◆ WHAT YOU NEED TO DO
An exact copy of all the entries is needed, with no images in it.
#### PROVIDED DATA ####
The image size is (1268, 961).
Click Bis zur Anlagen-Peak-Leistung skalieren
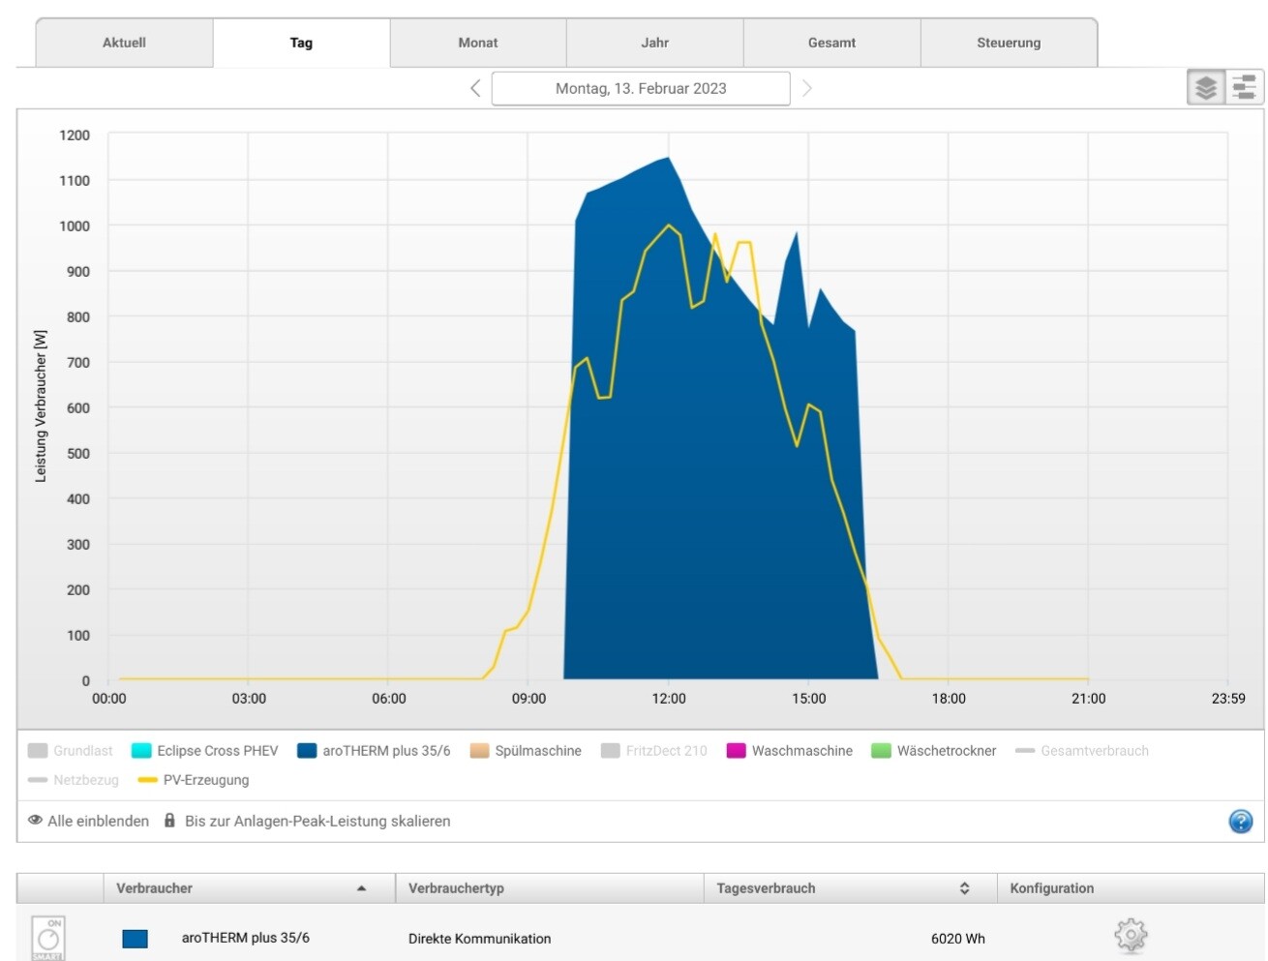(317, 821)
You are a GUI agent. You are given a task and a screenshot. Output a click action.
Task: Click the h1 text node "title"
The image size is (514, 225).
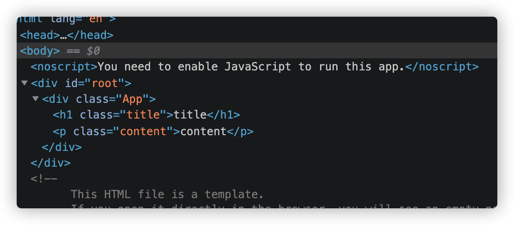190,115

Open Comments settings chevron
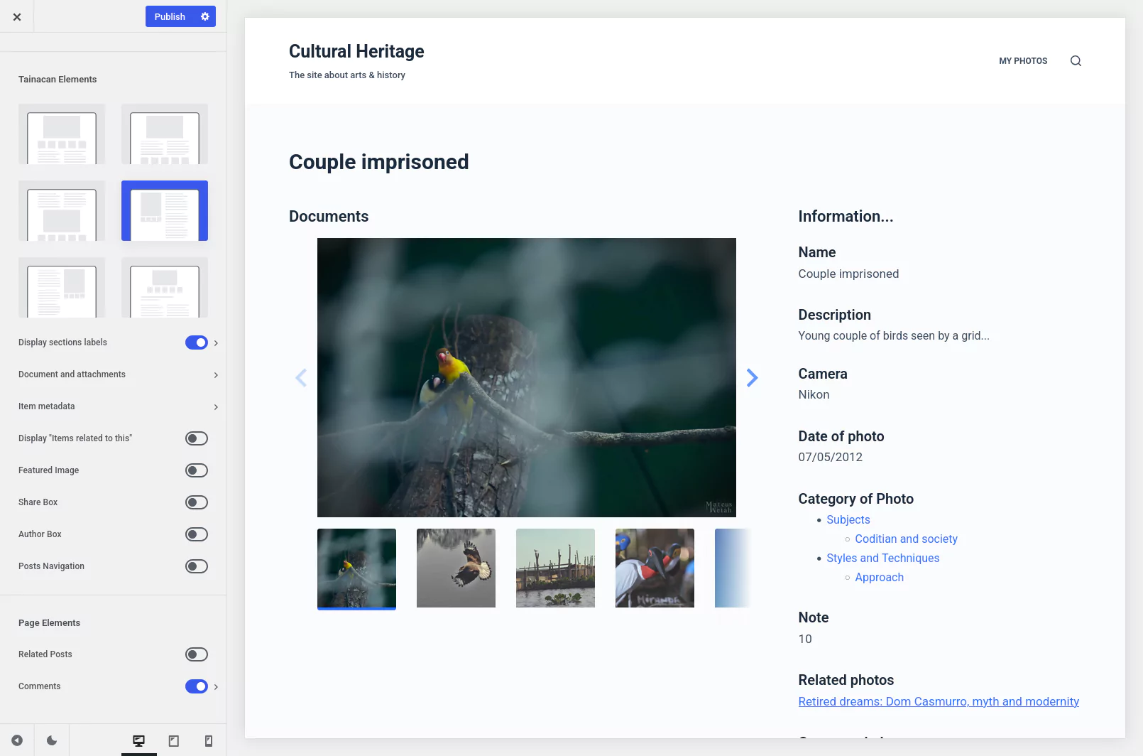[x=216, y=687]
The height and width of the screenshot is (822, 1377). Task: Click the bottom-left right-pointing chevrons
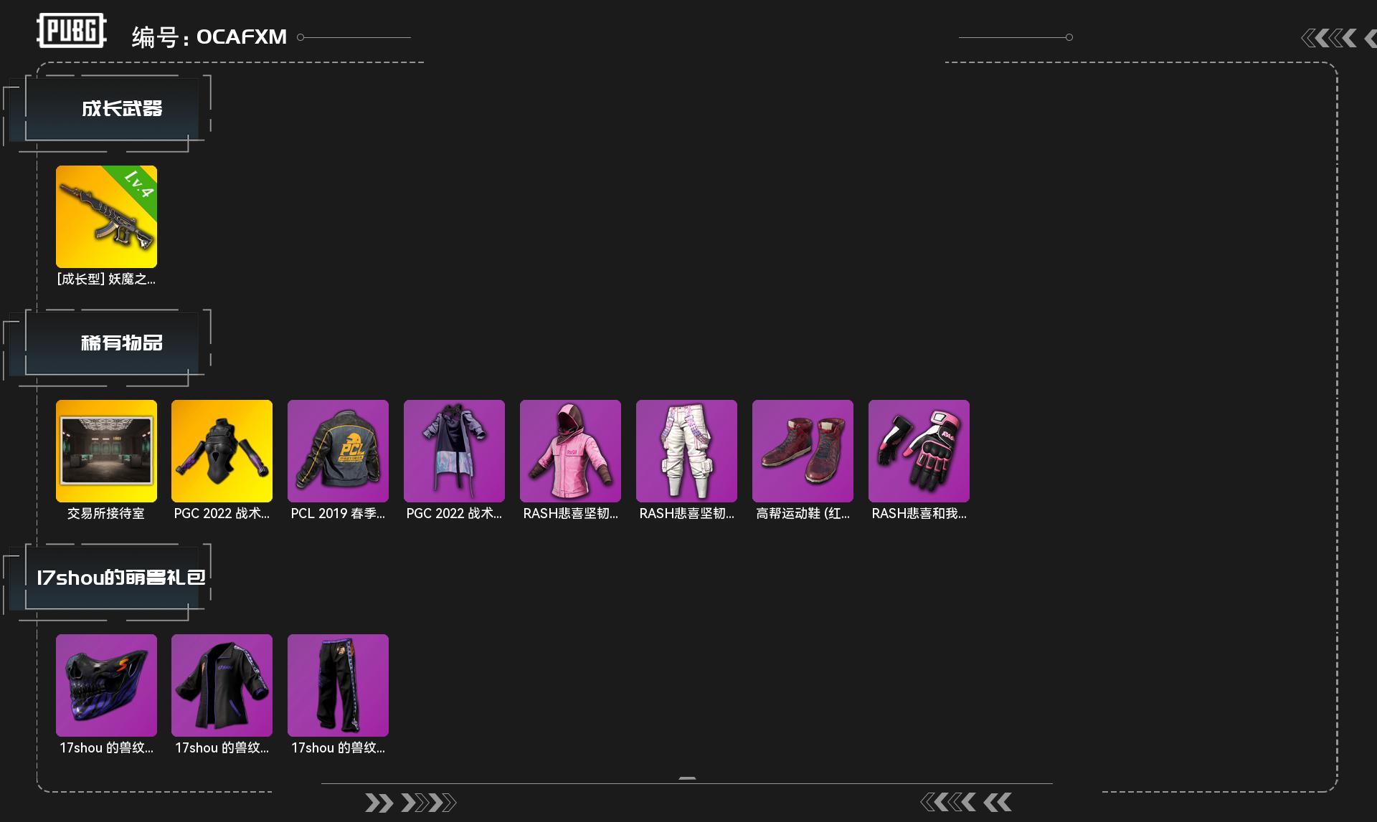(x=410, y=803)
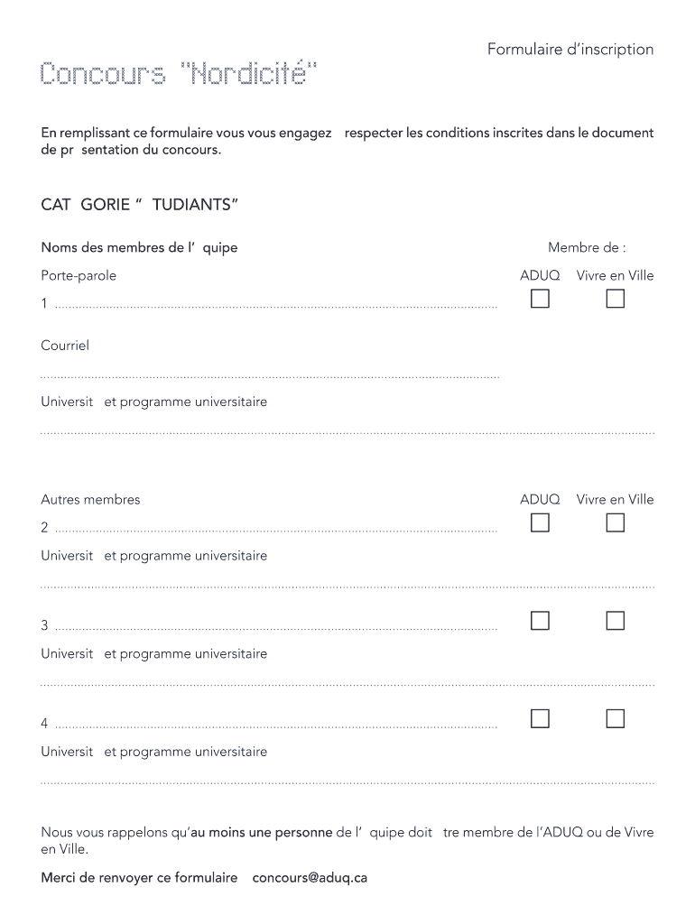The width and height of the screenshot is (695, 924).
Task: Enable Vivre en Ville checkbox for member 3
Action: pyautogui.click(x=615, y=620)
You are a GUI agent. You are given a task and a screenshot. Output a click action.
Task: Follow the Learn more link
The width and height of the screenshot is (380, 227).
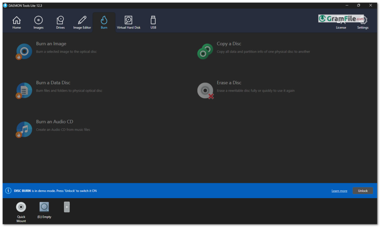[x=339, y=191]
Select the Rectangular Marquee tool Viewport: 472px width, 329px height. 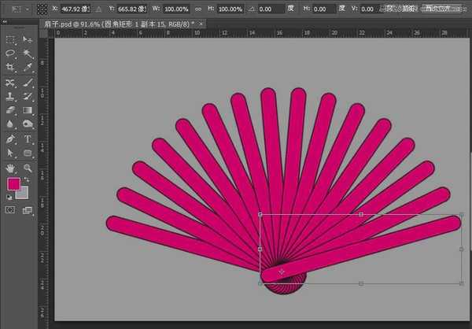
####
◆ RESULT OF THE TASK
The image size is (1268, 961).
Click Bis zur Anlagen-Peak-Leistung skalieren
(317, 821)
You are a GUI agent. You are given a task and a screenshot. Output a click action.
Task: Click the h1 text node "title"
The image size is (514, 225).
190,115

Open Comments settings chevron
[x=216, y=687]
The height and width of the screenshot is (822, 1377). Task: Click the bottom-left right-pointing chevrons
(x=410, y=803)
The width and height of the screenshot is (695, 924).
Task: Enable Vivre en Ville checkbox for member 3
Action: pyautogui.click(x=615, y=620)
You are a GUI agent. You are given a task and a screenshot. Output a click action.
Task: Follow the Learn more link
The width and height of the screenshot is (380, 227).
[x=339, y=191]
Select the Rectangular Marquee tool Viewport: 472px width, 329px height. 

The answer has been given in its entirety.